— Start Text block —

There are plenty of reasons to get this right.  From a practical perspective, corporations need accurate records of actions taken for their own internal purposes, as well as to provide evidence of their actions to third parties. As a legal matter, state law mandates that a corporation maintain accurate books and records, including minutes of board meetings.  Certain federal statutes, like the Foreign Corrupt Practices Act and the Investment Advisers Act of 1940, have similar requirements.

Recent trends in corporate litigation and shareholder activism underscore the importance of attending to these records.  Under state law, stockholders generally have the right to seek corporate books and records if they have a “proper purpose” to do so.  In Delaware, this is known as a “Section 220” action.   Establishing a “proper purpose” to seek corporate books and records is a low bar relative to the standards that apply in other types of litigation.  For a variety of reasons, such actions are being filed with greater frequency.  Importantly, the Delaware courts have expressly encouraged stockholders to employ these “tools at hand” and seek these records before filing litigation, and these records can then be used to try to meet the plaintiff’s burden in overcoming the business judgment rule presumption that director actions were undertaken with care, good faith, and in the best interests of the corporation.  The courts have also developed doctrines allowing corporate defendants to seek to dismiss claims early if the challenged action was approved by an informed stockholder vote (encouraging plaintiffs to seek books and records to test if a stockholder vote was “informed”).  With minutes and other corporate records in hand, stockholders are better equipped to state claims that may withstand a motion to dismiss, including claims of inadequate oversight (with reference to the absence of evidence of good faith oversight in board minutes) or a failure to give stockholders adequate information (with reference to additional information in minutes).  Note too that certain shareholder activists have also sought books and records for support in a proxy fight; although this practice was dealt a blow in 2019 when the Court of Chancery dismissed a request for books and records for this purpose, it noted in dicta that “in the right case” it might hold otherwise.

Effective Practices to Consider

How a company effectively undertakes and maintains its record-keeping – the “who, what, when, where, and why”  –  is entity-specific.  There is no one road map to properly taking minutes and maintaining books and records.  It is worth a short conversation with counsel to discuss how to best implement books and records processes at your organization, and to periodically review and assess those processes.  Topics to consider include:

Pre-Meeting Objectives: Timely Circulation Of Materials

Directors rely on management and expert advisors for the information necessary for determining board actions.  Directors are typically sent an agenda and presentation materials for their review before a board meeting.  “Board books” often provide an update regarding events since the last meeting, the prior meeting’s minutes for approval, and an agenda of, and the detail relating to, the topics that are to be discussed and determined at the upcoming meeting.

— End Text block —

Given task 1
Output the portion of the corporate record-keeping text that starts at "Pre-Meeting Objectives: Timely" and ends at "the upcoming meeting.", reproducing it word for word.

— Start Data for the task —

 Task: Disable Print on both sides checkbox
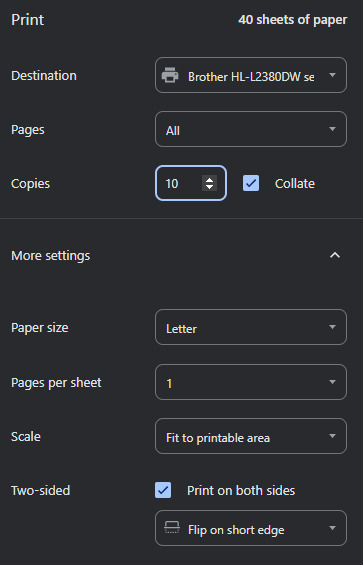point(163,490)
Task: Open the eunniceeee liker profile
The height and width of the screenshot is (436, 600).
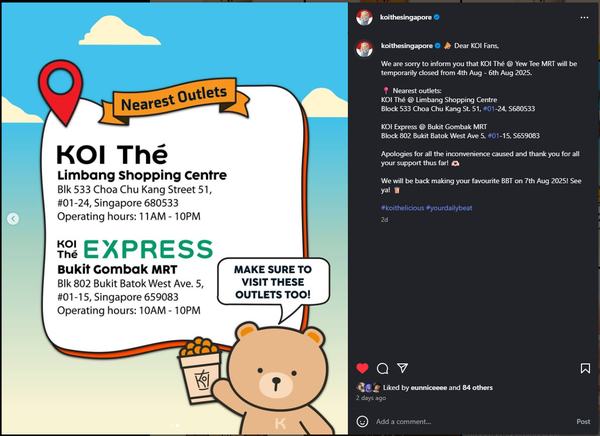Action: coord(429,387)
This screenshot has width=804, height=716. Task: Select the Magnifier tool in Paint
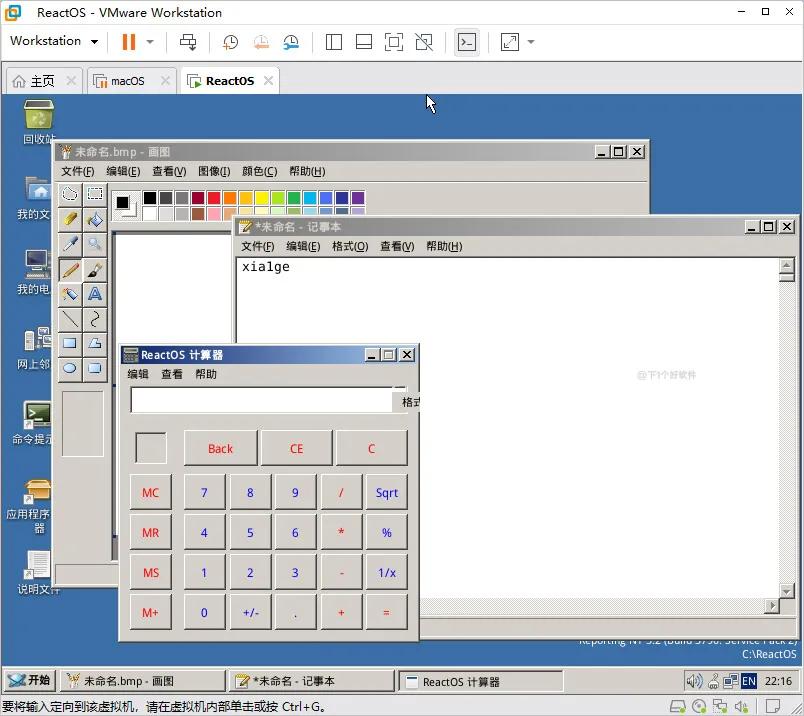[x=95, y=243]
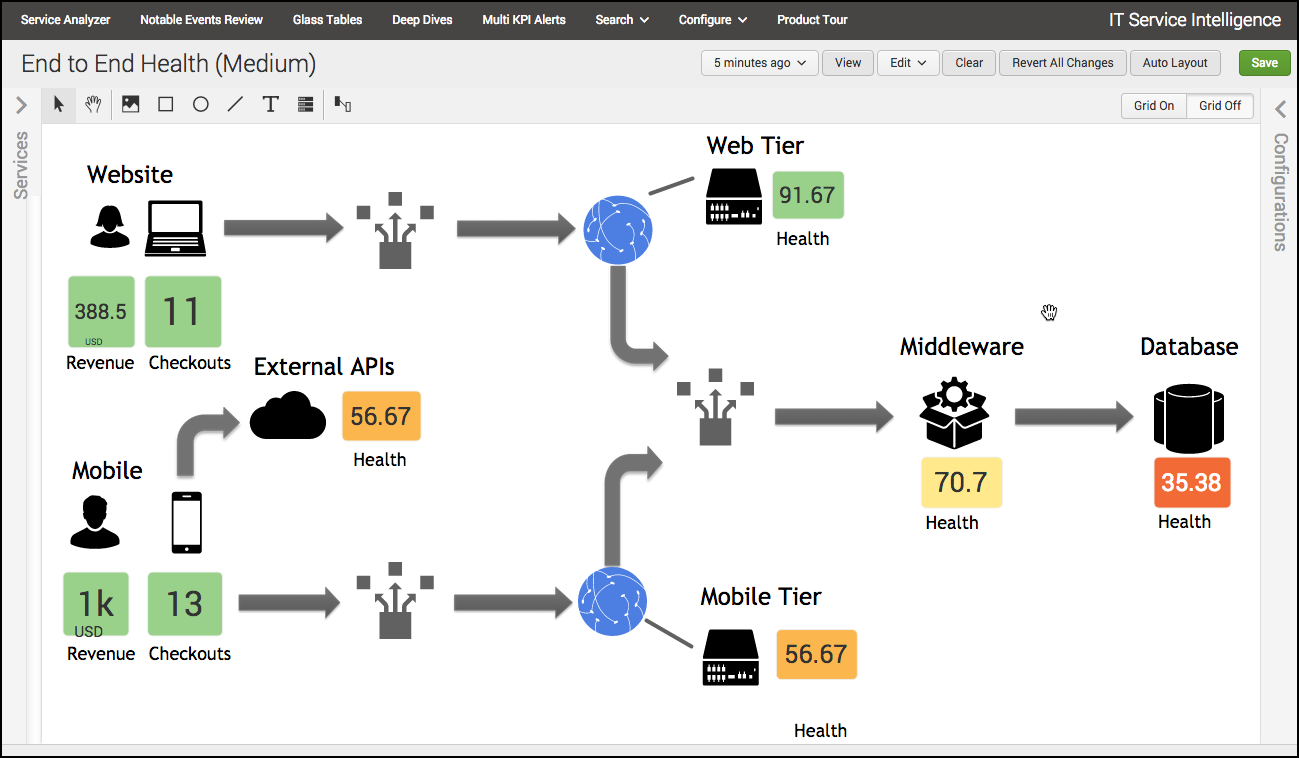Open the 5 minutes ago time range selector
The image size is (1299, 758).
click(x=758, y=62)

— End Data for the task —

Given task 2
Filter the records and copy every line that contains the string "width". Match case exactly.

Written answer 1
Pre-Meeting Objectives: Timely Circulation Of Materials

Directors rely on management and expert advisors for the information necessary for determining board actions.  Directors are typically sent an agenda and presentation materials for their review before a board meeting.  “Board books” often provide an update regarding events since the last meeting, the prior meeting’s minutes for approval, and an agenda of, and the detail relating to, the topics that are to be discussed and determined at the upcoming meeting.

Written answer 2
The height and width of the screenshot is (436, 600).
This screenshot has width=804, height=716. Task: Select the Magnifier tool in Paint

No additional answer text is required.